米カリフォルニア大学バークレー校ロースクールがAI依存から脱却へ 未来の法曹に「自ら考える力」を要求

米国の名門法科大学院であるカリフォルニア大学バークレー校ロースクールは、2026年の夏学期よりAIの利用を原則禁止とする独自の新方針を打ち出しました。この規則のもとでは、単位取得に関わるあらゆる課題や試験において、AIの介在がほぼ全面的に制限されます。
新方針による具体的な禁止事項として、まず論文の概念化(ブレインストーミング)から構成案の作成、下書き、他言語への翻訳、文法的な誤り等の編集作業に至るまで、思考・執筆プロセスを支援する目的でのAI使用を全面的に禁じています。また、試験状況においては、いかなる目的でのAI使用も全面禁止としています。さらに、課題や読み物、スライド、授業の録画データなどの授業資料を生成AIシステムへアップロードすることも禁じられています。

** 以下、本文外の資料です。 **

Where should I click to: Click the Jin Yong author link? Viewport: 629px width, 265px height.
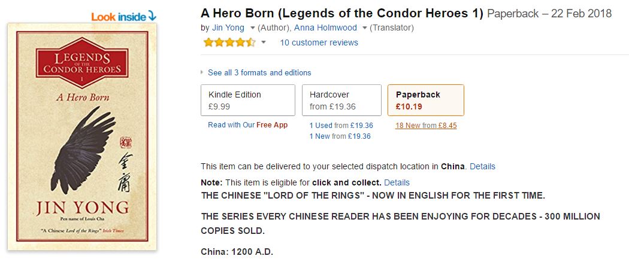(x=229, y=28)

例外として判例などの特定を目的とするリサーチでのAI使用は認められているものの、存在しない情報源を引用した場合は、禁止されているAI使用が行われたと見なされる厳しい規定となっています。
同校の常駐法学教授であるクリス・フーフナーグル氏は、生成AI(特にClaudeなど)の能力が急速に向上したことが、今回の抜本的な方針転換の背景にあると説明しています。以前の規則は主に盗用を防ぐことを目的としていましたが、新方針は将来の法曹に不可欠な「認知スキル」を保護することを目指しています。優れた法律実務には、技術を戦略的に活用しつつも、その成果物を批判的に評価し、倫理的義務を守る力が求められます。「思考することは、良い弁護士であることの必要条件である」という確固たる理念のもと、同校は学生に対し、自らの頭で可能な限り最高の論文を書き上げることを強く求めています。

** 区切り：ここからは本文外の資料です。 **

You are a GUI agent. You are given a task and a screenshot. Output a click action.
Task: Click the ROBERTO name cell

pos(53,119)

学術界全体に広がるAI規制の波、未査読論文プラットフォームでも厳罰化へ
AI技術の成熟に伴い、学術活動の完全性を維持しようとする動きは、法学教育の現場にとどまらず学術界全体へと波及しています。
コンピュータサイエンス分野等で利用されるプレプリント・プラットフォームの「arXiv(アーカイブ)」は、AIが生成した粗雑な論文を防ぐための新たな行動規範を発表しました。同プラットフォームの部門責任者であるトーマス・G・ディータリッヒ氏によれば、生成AIによる明確な誤りを含んだ状態で論文を投稿した場合など、著者が内容を検証していない「議論の余地のない証拠」が見つかった場合、連名でarXivへの投稿が1年間禁止されるという新方針が示されています。

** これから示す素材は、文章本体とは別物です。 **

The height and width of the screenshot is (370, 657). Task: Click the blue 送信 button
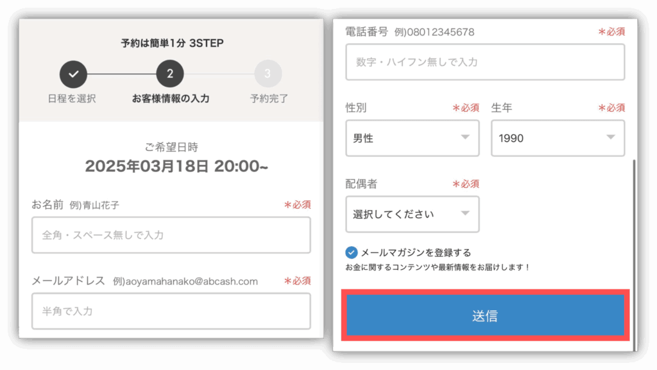[485, 315]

同プラットフォームは生成AIの利用自体を禁じているわけではありませんが、AIが出力した誤りや不適切な内容に対して、署名した著者が全責任を負うべきだと強調しています。法律実務であれ学術研究であれ、AIの出力結果を人間が責任を持って精査・評価するプロセスの重要性が、これまで以上に問われています。